### WHAT TO DO:
Return only that part of the material below which starts with the line containing "The width and height of the screenshot is (1568, 733)." and goes on through the line containing "Task: Open the Help menu", restated exactly.

= Beginning of Section =

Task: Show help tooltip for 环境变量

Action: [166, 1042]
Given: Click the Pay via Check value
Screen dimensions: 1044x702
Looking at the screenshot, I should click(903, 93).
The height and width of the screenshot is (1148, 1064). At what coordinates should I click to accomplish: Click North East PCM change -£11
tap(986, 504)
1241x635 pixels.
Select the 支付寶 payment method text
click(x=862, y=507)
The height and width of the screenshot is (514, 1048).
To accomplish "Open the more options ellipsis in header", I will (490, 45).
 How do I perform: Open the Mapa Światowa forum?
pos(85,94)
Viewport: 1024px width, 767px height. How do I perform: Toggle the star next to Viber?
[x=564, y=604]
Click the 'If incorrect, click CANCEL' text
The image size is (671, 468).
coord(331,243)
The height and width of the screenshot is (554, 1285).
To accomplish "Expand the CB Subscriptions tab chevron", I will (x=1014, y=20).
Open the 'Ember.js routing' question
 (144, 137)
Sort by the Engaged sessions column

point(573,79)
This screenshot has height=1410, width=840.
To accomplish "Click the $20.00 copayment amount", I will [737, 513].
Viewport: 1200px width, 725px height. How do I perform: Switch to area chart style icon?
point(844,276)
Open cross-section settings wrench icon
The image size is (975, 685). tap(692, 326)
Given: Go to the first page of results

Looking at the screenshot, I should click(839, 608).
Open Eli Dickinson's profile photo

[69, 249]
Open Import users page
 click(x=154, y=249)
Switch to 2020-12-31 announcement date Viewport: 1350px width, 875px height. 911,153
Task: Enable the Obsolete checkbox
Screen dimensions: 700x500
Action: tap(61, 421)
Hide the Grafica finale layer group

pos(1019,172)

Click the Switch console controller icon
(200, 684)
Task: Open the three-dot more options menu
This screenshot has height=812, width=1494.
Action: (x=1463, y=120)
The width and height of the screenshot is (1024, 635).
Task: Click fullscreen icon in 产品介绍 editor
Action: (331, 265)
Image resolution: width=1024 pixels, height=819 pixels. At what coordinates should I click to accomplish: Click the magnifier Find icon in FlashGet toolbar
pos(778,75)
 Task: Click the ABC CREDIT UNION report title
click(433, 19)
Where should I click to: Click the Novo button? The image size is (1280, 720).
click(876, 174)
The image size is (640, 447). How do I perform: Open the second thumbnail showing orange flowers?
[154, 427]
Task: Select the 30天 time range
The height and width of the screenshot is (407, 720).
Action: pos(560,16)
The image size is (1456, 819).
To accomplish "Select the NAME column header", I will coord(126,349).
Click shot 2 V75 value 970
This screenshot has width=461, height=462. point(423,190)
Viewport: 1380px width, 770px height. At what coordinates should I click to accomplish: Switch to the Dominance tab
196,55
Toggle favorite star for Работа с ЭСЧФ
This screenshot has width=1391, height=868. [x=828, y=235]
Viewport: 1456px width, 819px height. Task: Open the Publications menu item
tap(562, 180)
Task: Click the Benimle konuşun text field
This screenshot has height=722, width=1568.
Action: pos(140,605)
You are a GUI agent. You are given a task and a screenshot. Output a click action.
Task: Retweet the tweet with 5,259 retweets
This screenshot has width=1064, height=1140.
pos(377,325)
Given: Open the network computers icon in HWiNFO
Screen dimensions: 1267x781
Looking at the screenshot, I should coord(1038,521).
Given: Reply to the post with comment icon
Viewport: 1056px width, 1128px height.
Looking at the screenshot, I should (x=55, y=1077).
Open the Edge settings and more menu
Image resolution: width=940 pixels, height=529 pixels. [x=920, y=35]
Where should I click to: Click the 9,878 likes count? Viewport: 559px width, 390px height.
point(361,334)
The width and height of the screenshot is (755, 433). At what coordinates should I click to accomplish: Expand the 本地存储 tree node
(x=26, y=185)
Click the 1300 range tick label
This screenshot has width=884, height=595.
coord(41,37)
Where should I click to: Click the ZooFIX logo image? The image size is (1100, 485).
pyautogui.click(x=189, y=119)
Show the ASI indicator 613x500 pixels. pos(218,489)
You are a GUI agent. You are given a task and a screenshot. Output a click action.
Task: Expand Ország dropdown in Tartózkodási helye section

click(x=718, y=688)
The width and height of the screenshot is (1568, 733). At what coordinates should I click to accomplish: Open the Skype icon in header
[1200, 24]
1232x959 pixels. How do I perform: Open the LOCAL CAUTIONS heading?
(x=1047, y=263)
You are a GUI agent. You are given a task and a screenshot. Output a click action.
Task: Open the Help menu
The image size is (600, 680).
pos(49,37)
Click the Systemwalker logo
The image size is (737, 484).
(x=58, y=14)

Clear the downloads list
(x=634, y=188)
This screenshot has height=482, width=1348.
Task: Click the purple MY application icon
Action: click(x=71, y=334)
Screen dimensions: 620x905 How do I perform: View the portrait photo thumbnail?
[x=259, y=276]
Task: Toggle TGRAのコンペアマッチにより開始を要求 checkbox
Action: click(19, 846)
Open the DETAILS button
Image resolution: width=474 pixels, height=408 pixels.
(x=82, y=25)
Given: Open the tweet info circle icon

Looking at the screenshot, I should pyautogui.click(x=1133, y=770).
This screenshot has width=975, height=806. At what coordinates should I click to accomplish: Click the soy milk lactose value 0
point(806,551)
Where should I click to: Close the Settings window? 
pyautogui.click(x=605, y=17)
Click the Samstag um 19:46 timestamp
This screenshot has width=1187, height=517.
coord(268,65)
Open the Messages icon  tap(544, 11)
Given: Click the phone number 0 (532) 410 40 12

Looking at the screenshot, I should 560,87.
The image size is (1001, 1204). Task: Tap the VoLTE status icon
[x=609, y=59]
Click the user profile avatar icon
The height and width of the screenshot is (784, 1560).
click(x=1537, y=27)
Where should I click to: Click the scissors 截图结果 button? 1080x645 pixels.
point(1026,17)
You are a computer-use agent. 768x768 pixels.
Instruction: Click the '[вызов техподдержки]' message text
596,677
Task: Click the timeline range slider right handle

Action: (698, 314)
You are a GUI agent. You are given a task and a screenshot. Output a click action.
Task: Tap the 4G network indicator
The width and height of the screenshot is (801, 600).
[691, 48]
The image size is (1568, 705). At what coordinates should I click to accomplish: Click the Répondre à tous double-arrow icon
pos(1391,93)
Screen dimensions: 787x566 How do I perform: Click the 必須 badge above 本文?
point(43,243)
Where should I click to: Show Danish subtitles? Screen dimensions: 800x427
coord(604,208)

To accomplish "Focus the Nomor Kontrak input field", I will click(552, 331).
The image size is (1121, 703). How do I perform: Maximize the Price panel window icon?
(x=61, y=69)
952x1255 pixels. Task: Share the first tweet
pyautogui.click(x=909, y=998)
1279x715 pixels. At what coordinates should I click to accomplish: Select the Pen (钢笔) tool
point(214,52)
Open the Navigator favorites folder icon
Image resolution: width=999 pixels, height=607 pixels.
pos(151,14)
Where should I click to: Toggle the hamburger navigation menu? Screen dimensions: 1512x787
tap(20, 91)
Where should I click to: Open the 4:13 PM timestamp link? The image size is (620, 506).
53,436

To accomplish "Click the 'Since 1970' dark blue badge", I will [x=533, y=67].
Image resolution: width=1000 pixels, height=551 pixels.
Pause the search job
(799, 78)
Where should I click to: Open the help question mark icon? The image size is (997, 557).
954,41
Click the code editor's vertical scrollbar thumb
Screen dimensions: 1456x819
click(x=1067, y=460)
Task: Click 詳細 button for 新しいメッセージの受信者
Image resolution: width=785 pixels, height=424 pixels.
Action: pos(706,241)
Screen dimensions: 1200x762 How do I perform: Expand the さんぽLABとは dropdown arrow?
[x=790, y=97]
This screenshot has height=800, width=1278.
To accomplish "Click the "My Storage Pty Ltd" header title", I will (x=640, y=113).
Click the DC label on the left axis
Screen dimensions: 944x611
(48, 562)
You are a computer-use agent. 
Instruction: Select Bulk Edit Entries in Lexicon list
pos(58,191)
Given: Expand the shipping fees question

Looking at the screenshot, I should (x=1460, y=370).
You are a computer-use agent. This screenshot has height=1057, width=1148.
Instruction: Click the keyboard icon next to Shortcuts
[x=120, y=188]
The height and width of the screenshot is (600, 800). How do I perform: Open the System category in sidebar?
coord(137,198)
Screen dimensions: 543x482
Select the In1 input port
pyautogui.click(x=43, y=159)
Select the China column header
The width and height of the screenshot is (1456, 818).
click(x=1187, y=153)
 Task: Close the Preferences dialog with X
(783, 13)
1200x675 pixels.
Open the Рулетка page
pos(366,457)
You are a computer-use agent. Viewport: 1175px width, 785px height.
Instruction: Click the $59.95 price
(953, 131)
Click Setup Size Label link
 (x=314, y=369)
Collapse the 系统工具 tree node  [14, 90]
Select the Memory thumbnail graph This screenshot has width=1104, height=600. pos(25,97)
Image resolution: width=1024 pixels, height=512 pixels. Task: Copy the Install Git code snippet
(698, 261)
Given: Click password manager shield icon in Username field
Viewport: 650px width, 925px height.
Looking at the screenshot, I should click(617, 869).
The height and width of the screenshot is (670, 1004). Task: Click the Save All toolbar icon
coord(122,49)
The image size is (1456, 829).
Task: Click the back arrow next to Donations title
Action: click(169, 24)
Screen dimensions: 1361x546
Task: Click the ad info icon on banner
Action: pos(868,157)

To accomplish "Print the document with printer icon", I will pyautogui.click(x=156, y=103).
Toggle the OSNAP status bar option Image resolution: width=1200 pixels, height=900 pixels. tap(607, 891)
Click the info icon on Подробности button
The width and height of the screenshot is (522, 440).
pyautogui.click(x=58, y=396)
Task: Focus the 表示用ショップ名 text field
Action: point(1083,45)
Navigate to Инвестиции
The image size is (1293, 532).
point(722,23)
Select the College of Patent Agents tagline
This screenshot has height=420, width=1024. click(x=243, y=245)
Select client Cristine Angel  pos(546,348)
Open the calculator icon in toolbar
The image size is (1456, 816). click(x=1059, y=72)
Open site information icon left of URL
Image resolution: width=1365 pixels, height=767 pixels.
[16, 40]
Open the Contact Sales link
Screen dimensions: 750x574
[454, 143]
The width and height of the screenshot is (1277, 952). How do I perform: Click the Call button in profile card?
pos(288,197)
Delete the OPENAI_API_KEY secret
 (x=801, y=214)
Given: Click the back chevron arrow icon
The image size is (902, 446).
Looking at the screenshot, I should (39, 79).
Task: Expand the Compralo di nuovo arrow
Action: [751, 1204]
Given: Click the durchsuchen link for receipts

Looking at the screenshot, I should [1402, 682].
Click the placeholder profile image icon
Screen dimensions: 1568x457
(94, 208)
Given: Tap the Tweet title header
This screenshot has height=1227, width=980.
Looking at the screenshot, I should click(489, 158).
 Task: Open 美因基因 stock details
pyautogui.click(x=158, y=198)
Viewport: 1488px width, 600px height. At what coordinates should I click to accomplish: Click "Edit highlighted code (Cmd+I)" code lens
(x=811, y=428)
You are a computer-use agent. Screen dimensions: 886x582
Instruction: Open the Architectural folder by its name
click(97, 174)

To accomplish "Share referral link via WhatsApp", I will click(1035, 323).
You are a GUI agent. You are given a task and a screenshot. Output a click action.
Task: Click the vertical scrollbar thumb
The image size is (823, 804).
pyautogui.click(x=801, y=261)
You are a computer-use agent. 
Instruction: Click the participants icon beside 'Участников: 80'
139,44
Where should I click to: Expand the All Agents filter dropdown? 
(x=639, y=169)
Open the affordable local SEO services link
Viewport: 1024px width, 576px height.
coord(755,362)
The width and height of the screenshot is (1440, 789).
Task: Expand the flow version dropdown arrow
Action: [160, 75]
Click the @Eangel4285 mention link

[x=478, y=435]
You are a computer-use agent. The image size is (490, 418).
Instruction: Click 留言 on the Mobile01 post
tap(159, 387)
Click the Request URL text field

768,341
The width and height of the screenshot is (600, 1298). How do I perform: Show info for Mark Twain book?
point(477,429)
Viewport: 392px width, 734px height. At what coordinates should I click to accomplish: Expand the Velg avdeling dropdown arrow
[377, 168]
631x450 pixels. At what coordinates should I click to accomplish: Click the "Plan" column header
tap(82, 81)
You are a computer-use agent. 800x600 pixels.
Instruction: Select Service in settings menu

= End of Section =

### THE COMPLETED TASK:
The width and height of the screenshot is (1568, 733). At what coordinates should I click to accomplish: Open the Skype icon in header
[1200, 24]
1232x959 pixels. How do I perform: Open the LOCAL CAUTIONS heading?
(x=1047, y=263)
You are a GUI agent. You are given a task and a screenshot. Output a click action.
Task: Open the Help menu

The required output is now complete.